[Entries on locating words and elements]
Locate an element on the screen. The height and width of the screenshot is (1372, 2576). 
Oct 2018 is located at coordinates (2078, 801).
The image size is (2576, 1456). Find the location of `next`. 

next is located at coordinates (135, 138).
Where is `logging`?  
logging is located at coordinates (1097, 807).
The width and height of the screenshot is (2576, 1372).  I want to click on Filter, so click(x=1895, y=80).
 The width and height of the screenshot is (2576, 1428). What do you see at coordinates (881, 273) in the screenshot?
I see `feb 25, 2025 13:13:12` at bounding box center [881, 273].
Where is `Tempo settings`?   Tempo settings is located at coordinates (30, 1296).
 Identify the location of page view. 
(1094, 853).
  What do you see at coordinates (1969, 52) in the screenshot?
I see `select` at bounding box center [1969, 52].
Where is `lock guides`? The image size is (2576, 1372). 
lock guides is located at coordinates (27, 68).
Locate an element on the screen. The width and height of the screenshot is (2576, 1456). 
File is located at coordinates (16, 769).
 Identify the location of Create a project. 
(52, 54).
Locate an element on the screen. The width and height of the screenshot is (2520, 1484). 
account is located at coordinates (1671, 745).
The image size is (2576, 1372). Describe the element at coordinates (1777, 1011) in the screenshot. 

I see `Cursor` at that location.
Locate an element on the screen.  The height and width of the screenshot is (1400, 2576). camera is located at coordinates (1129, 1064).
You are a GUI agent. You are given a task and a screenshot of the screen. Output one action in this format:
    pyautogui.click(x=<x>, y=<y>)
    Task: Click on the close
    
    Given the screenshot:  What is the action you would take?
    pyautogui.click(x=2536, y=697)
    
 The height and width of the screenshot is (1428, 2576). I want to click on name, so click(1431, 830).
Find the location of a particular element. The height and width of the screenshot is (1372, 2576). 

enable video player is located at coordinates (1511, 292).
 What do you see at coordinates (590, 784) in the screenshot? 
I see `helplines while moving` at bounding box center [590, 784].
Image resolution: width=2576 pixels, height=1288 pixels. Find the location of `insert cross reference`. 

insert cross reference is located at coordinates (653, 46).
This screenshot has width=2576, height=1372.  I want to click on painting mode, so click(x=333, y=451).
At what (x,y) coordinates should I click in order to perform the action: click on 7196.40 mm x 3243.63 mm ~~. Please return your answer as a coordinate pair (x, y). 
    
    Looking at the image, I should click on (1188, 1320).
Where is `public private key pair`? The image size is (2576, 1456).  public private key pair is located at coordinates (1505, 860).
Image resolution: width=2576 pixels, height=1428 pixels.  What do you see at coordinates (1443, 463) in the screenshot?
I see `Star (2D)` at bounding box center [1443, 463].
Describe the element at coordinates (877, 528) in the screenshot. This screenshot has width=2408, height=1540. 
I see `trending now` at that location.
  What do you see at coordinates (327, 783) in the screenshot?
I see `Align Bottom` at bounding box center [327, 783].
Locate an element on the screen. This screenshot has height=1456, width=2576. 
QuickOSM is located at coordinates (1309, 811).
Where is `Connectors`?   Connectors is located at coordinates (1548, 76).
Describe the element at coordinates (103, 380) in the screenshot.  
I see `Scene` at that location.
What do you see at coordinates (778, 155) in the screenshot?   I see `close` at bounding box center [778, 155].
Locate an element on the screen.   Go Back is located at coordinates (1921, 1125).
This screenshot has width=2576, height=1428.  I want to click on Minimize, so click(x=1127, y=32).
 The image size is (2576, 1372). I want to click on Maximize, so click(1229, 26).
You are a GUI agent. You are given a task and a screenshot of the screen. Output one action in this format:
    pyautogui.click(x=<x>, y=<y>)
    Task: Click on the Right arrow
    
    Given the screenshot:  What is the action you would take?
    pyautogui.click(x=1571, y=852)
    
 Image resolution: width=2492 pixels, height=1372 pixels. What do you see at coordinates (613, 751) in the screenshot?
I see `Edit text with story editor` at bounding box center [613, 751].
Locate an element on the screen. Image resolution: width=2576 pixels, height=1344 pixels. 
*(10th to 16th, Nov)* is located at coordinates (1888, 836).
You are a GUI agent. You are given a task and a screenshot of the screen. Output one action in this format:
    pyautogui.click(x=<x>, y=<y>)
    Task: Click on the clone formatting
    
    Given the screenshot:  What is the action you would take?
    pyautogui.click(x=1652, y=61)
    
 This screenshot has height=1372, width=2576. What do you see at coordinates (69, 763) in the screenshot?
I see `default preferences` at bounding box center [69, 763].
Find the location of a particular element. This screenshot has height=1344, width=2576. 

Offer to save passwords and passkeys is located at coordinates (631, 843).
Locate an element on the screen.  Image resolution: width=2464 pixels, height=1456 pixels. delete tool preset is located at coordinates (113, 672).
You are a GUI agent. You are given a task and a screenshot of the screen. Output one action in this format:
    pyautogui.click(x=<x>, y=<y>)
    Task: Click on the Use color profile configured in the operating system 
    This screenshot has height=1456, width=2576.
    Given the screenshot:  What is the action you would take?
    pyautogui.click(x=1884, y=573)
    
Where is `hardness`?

# WHAT TO PRODUCE
Put every line of the records above into a numbered list, leaving out any blank lines.

# WRITTEN SOLUTION
1. Locate an element on the screen. The height and width of the screenshot is (1372, 2576). 
2. Oct 2018 is located at coordinates (2078, 801).
3. The image size is (2576, 1456). Find the location of `next`. 
4. next is located at coordinates (135, 138).
5. Where is `logging`?  
6. logging is located at coordinates (1097, 807).
7. The width and height of the screenshot is (2576, 1372).  I want to click on Filter, so click(x=1895, y=80).
8.  The width and height of the screenshot is (2576, 1428). What do you see at coordinates (881, 273) in the screenshot?
9. I see `feb 25, 2025 13:13:12` at bounding box center [881, 273].
10. Where is `Tempo settings`?   Tempo settings is located at coordinates (30, 1296).
11.  Identify the location of page view. 
12. (1094, 853).
13.   What do you see at coordinates (1969, 52) in the screenshot?
14. I see `select` at bounding box center [1969, 52].
15. Where is `lock guides`? The image size is (2576, 1372). 
16. lock guides is located at coordinates (27, 68).
17. Locate an element on the screen. The width and height of the screenshot is (2576, 1456). 
18. File is located at coordinates (16, 769).
19.  Identify the location of Create a project. 
20. (52, 54).
21. Locate an element on the screen. The width and height of the screenshot is (2520, 1484). 
22. account is located at coordinates (1671, 745).
23. The image size is (2576, 1372). Describe the element at coordinates (1777, 1011) in the screenshot. 
24. I see `Cursor` at that location.
25. Locate an element on the screen.  The height and width of the screenshot is (1400, 2576). camera is located at coordinates (1129, 1064).
26. You are a GUI agent. You are given a task and a screenshot of the screen. Output one action in this format:
27.     pyautogui.click(x=<x>, y=<y>)
28.     Task: Click on the close
29.     Given the screenshot:  What is the action you would take?
30.     pyautogui.click(x=2536, y=697)
31.  The height and width of the screenshot is (1428, 2576). I want to click on name, so click(1431, 830).
32. Find the location of a particular element. The height and width of the screenshot is (1372, 2576). 
33. enable video player is located at coordinates (1511, 292).
34.  What do you see at coordinates (590, 784) in the screenshot? 
35. I see `helplines while moving` at bounding box center [590, 784].
36. Image resolution: width=2576 pixels, height=1288 pixels. Find the location of `insert cross reference`. 
37. insert cross reference is located at coordinates (653, 46).
38. This screenshot has width=2576, height=1372.  I want to click on painting mode, so click(x=333, y=451).
39. At what (x,y) coordinates should I click in order to perform the action: click on 7196.40 mm x 3243.63 mm ~~. Please return your answer as a coordinate pair (x, y). 
40.     Looking at the image, I should click on (1188, 1320).
41. Where is `public private key pair`? The image size is (2576, 1456).  public private key pair is located at coordinates (1505, 860).
42. Image resolution: width=2576 pixels, height=1428 pixels.  What do you see at coordinates (1443, 463) in the screenshot?
43. I see `Star (2D)` at bounding box center [1443, 463].
44. Describe the element at coordinates (877, 528) in the screenshot. This screenshot has width=2408, height=1540. 
45. I see `trending now` at that location.
46.   What do you see at coordinates (327, 783) in the screenshot?
47. I see `Align Bottom` at bounding box center [327, 783].
48. Locate an element on the screen. This screenshot has height=1456, width=2576. 
49. QuickOSM is located at coordinates (1309, 811).
50. Where is `Connectors`?   Connectors is located at coordinates (1548, 76).
51. Describe the element at coordinates (103, 380) in the screenshot.  
52. I see `Scene` at that location.
53. What do you see at coordinates (778, 155) in the screenshot?   I see `close` at bounding box center [778, 155].
54. Locate an element on the screen.   Go Back is located at coordinates (1921, 1125).
55. This screenshot has width=2576, height=1428.  I want to click on Minimize, so click(x=1127, y=32).
56.  The image size is (2576, 1372). I want to click on Maximize, so click(1229, 26).
57. You are a GUI agent. You are given a task and a screenshot of the screen. Output one action in this format:
58.     pyautogui.click(x=<x>, y=<y>)
59.     Task: Click on the Right arrow
60.     Given the screenshot:  What is the action you would take?
61.     pyautogui.click(x=1571, y=852)
62.  Image resolution: width=2492 pixels, height=1372 pixels. What do you see at coordinates (613, 751) in the screenshot?
63. I see `Edit text with story editor` at bounding box center [613, 751].
64. Locate an element on the screen. Image resolution: width=2576 pixels, height=1344 pixels. 
65. *(10th to 16th, Nov)* is located at coordinates (1888, 836).
66. You are a GUI agent. You are given a task and a screenshot of the screen. Output one action in this format:
67.     pyautogui.click(x=<x>, y=<y>)
68.     Task: Click on the clone formatting
69.     Given the screenshot:  What is the action you would take?
70.     pyautogui.click(x=1652, y=61)
71.  This screenshot has height=1372, width=2576. What do you see at coordinates (69, 763) in the screenshot?
72. I see `default preferences` at bounding box center [69, 763].
73. Find the location of a particular element. This screenshot has height=1344, width=2576. 
74. Offer to save passwords and passkeys is located at coordinates (631, 843).
75. Locate an element on the screen.  Image resolution: width=2464 pixels, height=1456 pixels. delete tool preset is located at coordinates (113, 672).
76. You are a GUI agent. You are given a task and a screenshot of the screen. Output one action in this format:
77.     pyautogui.click(x=<x>, y=<y>)
78.     Task: Click on the Use color profile configured in the operating system 
79.     This screenshot has height=1456, width=2576.
80.     Given the screenshot:  What is the action you would take?
81.     pyautogui.click(x=1884, y=573)
82. Where is `hardness`?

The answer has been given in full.